Second Sunday After Christmas
Sermon starts at 22:40 in the recording
Gospel: Luke 2:41-52
41 Now every year his parents went to Jerusalem for the festival of the Passover. 42And when he was twelve years old, they went up as usual for the festival. 43When the festival was ended and they started to return, the boy Jesus stayed behind in Jerusalem, but his parents did not know it. 44Assuming that he was in the group of travellers, they went a day’s journey. Then they started to look for him among their relatives and friends. 45When they did not find him, they returned to Jerusalem to search for him. 46After three days they found him in the temple, sitting among the teachers, listening to them and asking them questions. 47And all who heard him were amazed at his understanding and his answers.48When his parents saw him they were astonished; and his mother said to him, ‘Child, why have you treated us like this? Look, your father and I have been searching for you in great anxiety.’ 49He said to them, ‘Why were you searching for me? Did you not know that I must be in my Father’s house?’ 50But they did not understand what he said to them.51Then he went down with them and came to Nazareth, and was obedient to them. His mother treasured all these things in her heart.
52 And Jesus increased in wisdom and in years, and in divine and human favour.
Afterthoughts from January eNews: A New Year
Last Sunday I shared about my aversion to making resolutions on New Years. As I mentioned, this comes from a belief that setting them can impede the need to be present during my journey of faith. I do realize that goals are something that many use to keep on track, I am just not a fan.
As followers of Jesus, instead of setting goals yearly, it might be better to look to the words in Paul’s letter to the Ephesians from last Sunday’s readings to see the life goals set for us by God:
“I have heard of your faith in the Lord Jesus and your love toward all the saints, and for this reason I do not cease to give thanks for you as I remember you in my prayers. I pray that the God of our Lord Jesus Christ, the Father of glory, may give you a spirit of wisdom and revelation as you come to know him, so that, with the eyes of your heart enlightened, you may know what is the hope to which he has called you, what are the riches of his glorious inheritance among the saints, and what is the immeasurable greatness of his power for us who believe.”
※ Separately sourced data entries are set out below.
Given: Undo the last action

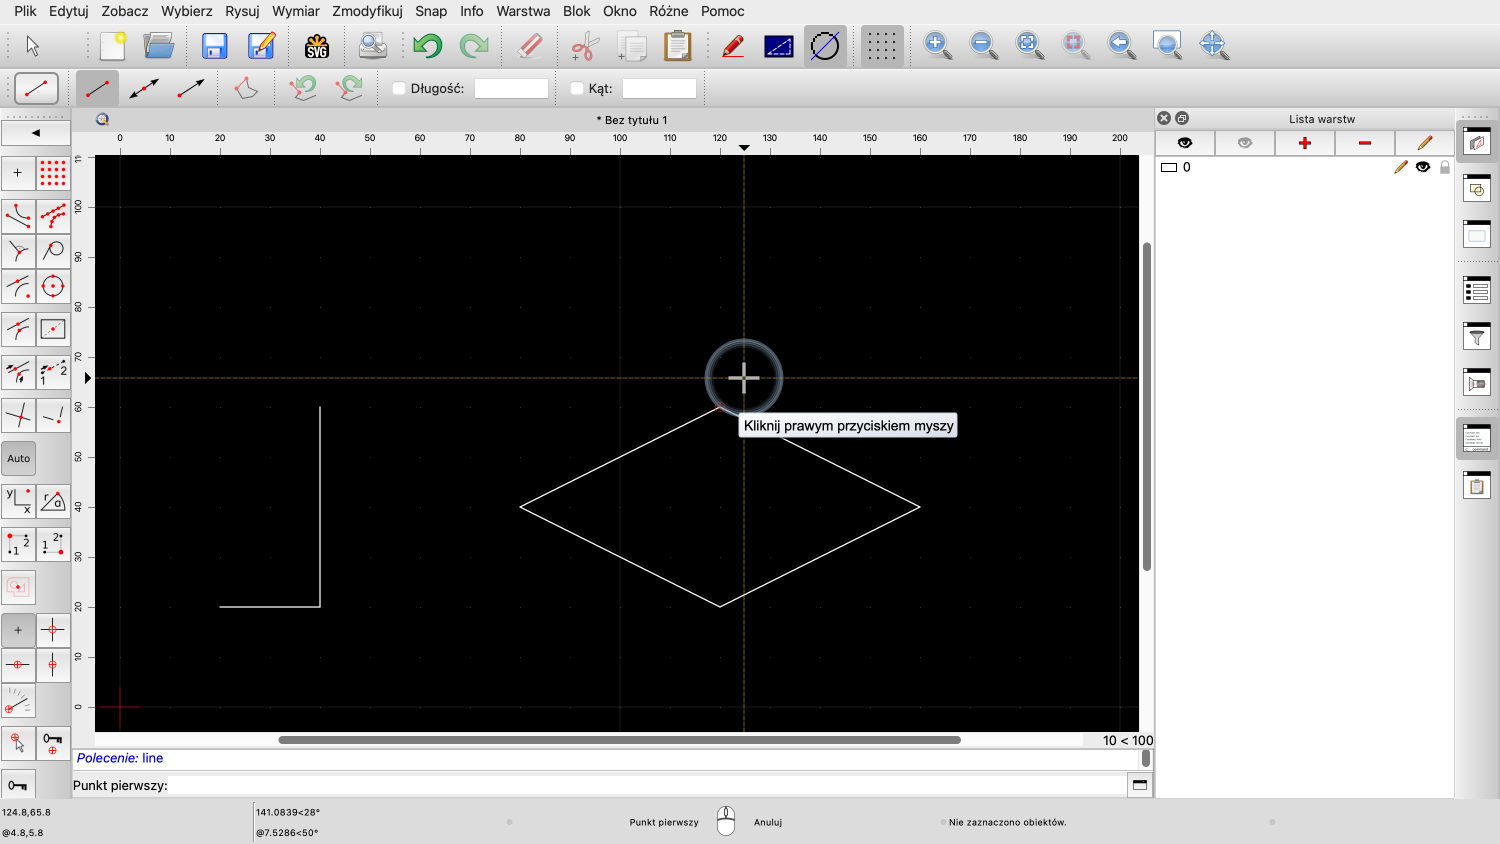Looking at the screenshot, I should coord(427,46).
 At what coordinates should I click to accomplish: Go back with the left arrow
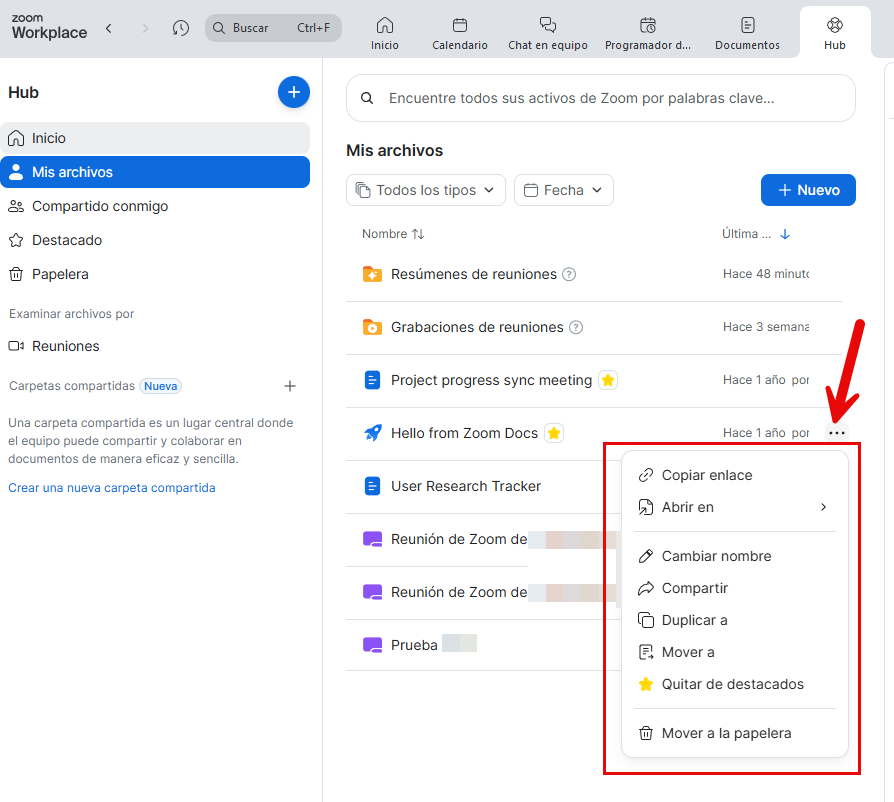[x=108, y=28]
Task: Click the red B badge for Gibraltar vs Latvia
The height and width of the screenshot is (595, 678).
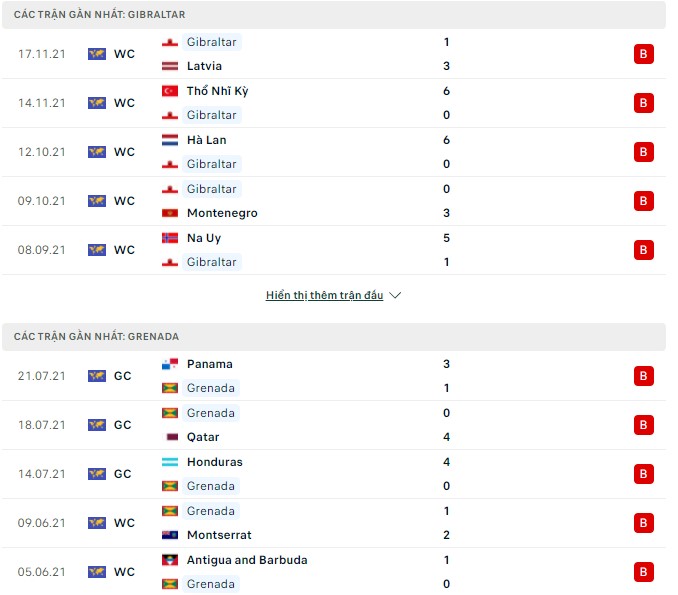Action: pyautogui.click(x=643, y=54)
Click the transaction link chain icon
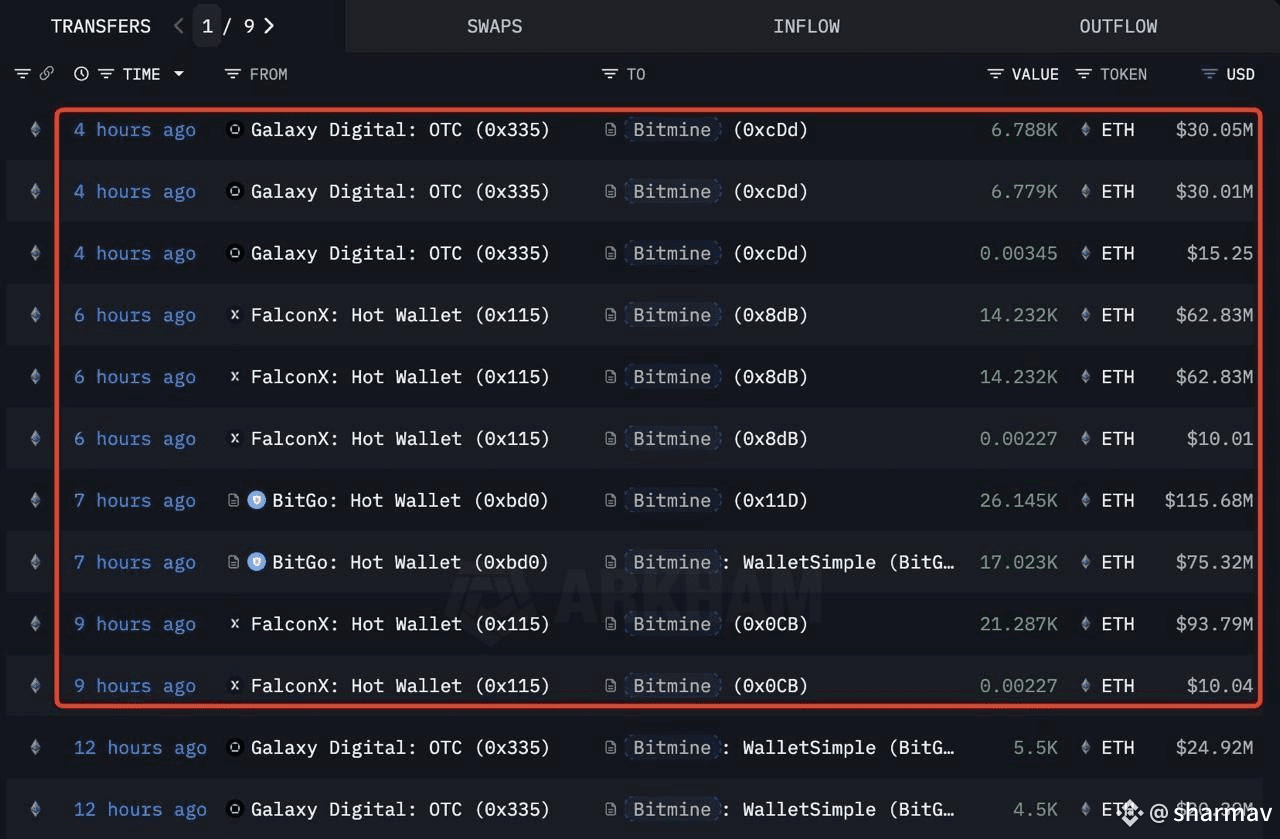The width and height of the screenshot is (1280, 839). tap(46, 74)
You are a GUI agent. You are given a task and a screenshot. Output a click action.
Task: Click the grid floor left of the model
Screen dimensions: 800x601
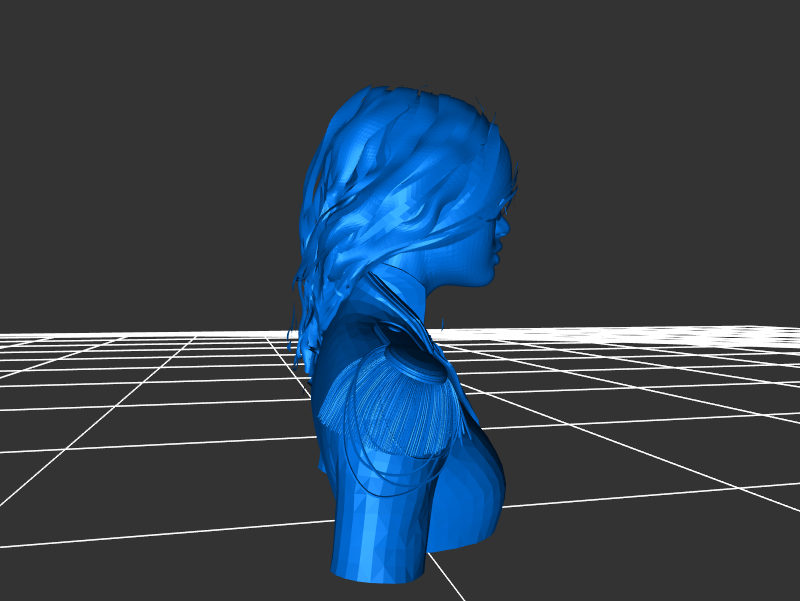[x=150, y=420]
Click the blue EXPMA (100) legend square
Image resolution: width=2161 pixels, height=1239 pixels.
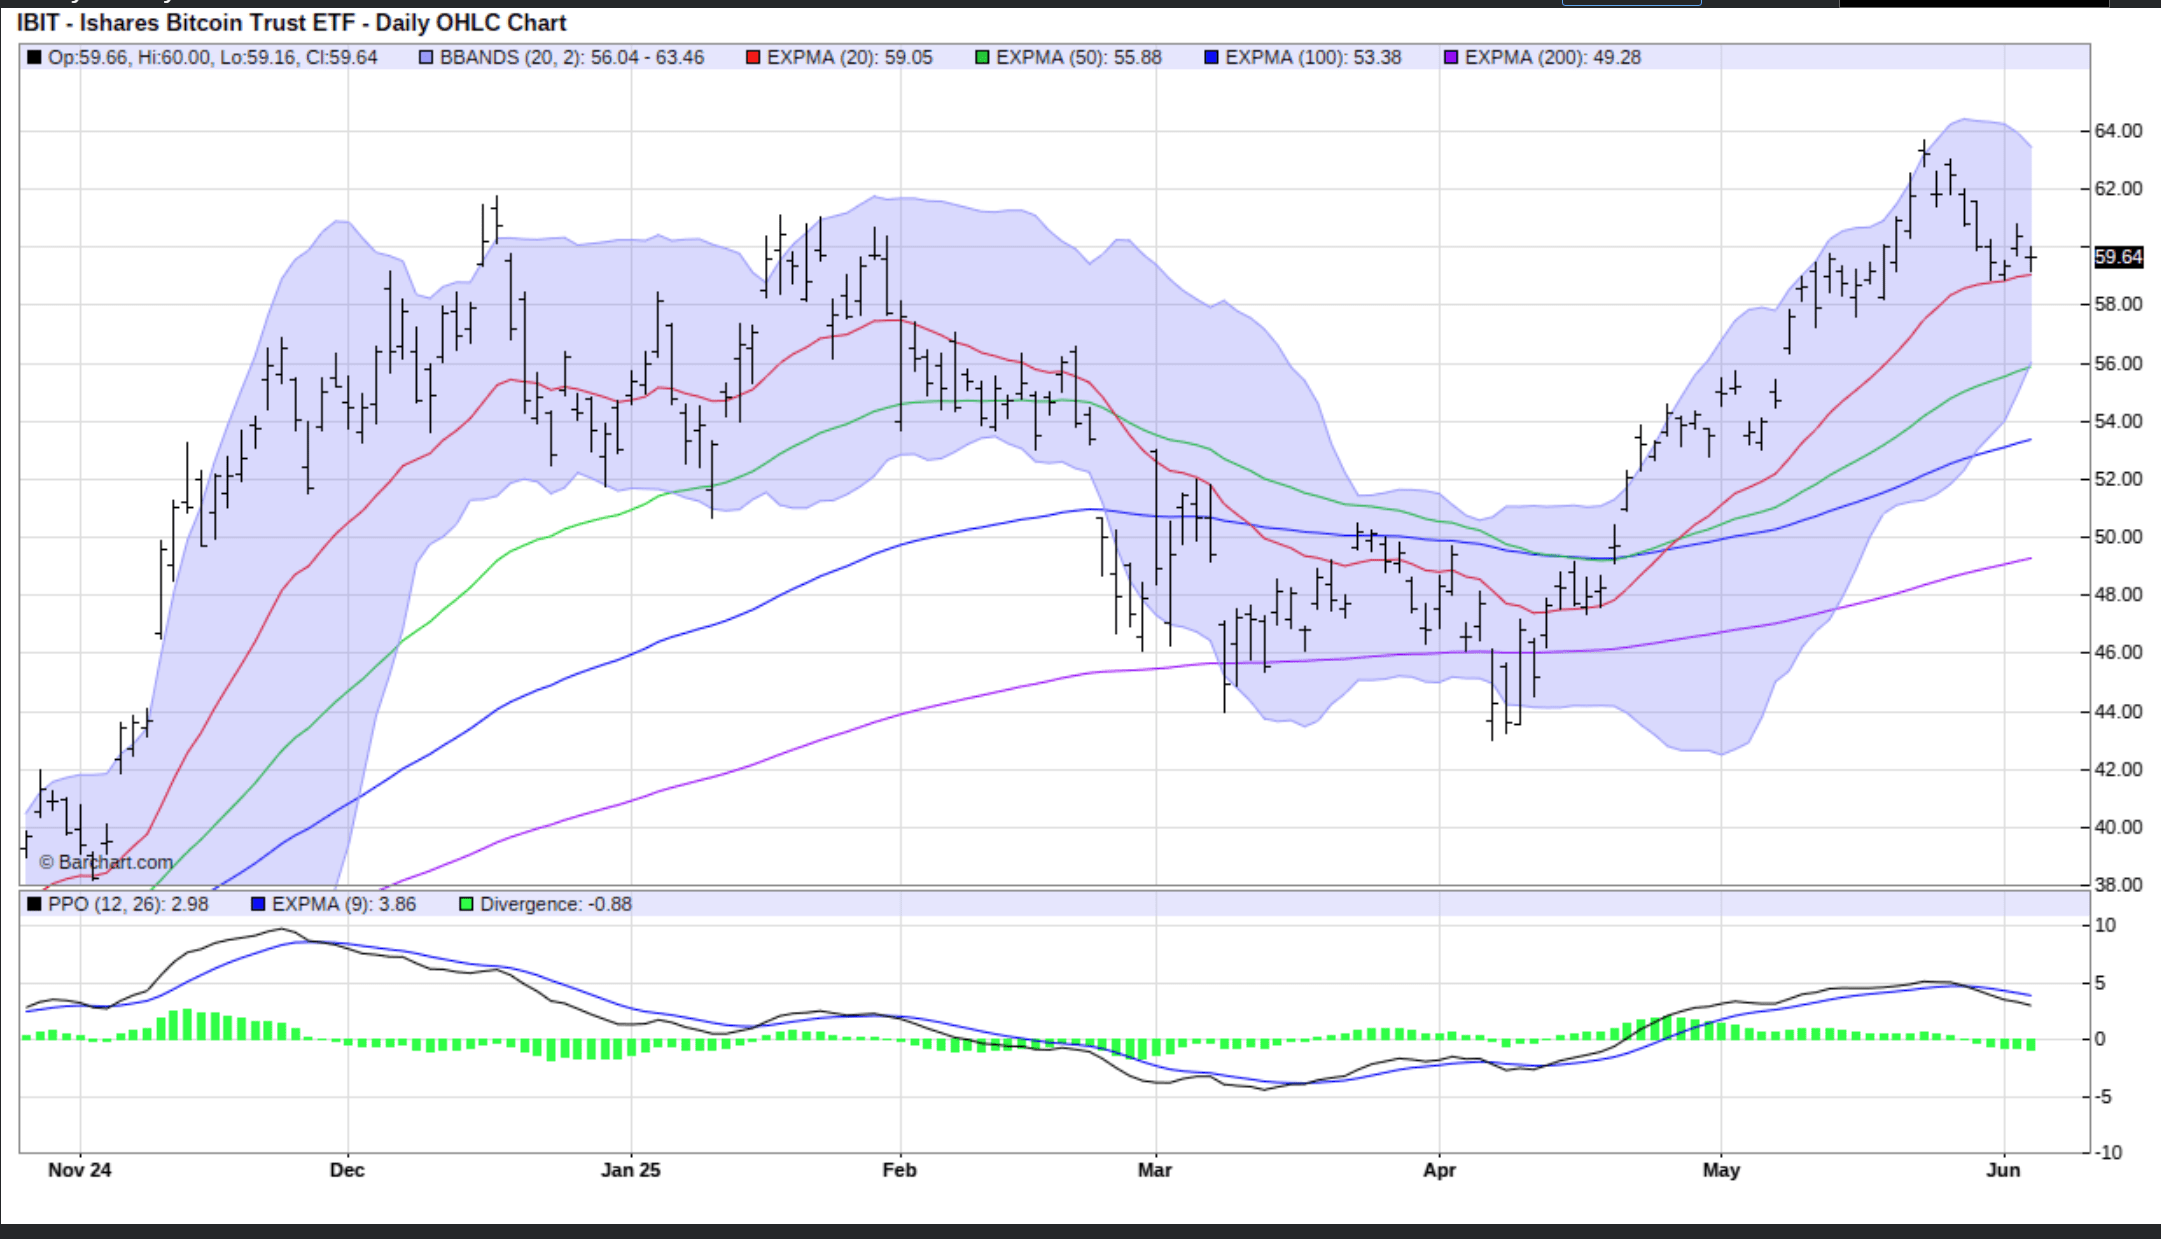[x=1212, y=57]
Paul’s prayer for the Ephesians (and my prayer for us) is that we might live through God’s wisdom revealed to us. As I mentioned Sunday, the Greek word has the idea of a knowledge that moves from head to heart; a “through mind” perspective that allows us to live with a hope that is unshakable.
- It is a hope that is rooted in the belief that God is aware of our circumstances and cares for us.
- It is a hope that opens our eyes to the reality of God’s many blessings in this life in spite of what is going on around us.
- It is a hope that compels us to love “the others” around us (who, by the way, may be people we disagree with).
As we look to this next year together,I pray that we may seek to have a “through mind” perspective.I pray that we might be the peacemakers in a world that so desperately needs us to be.I pray for a desire to seek out the best for those around us even if it requires a risk on our part.
May we be the hands and feet of Jesus to those that God loves and wishes to redeem.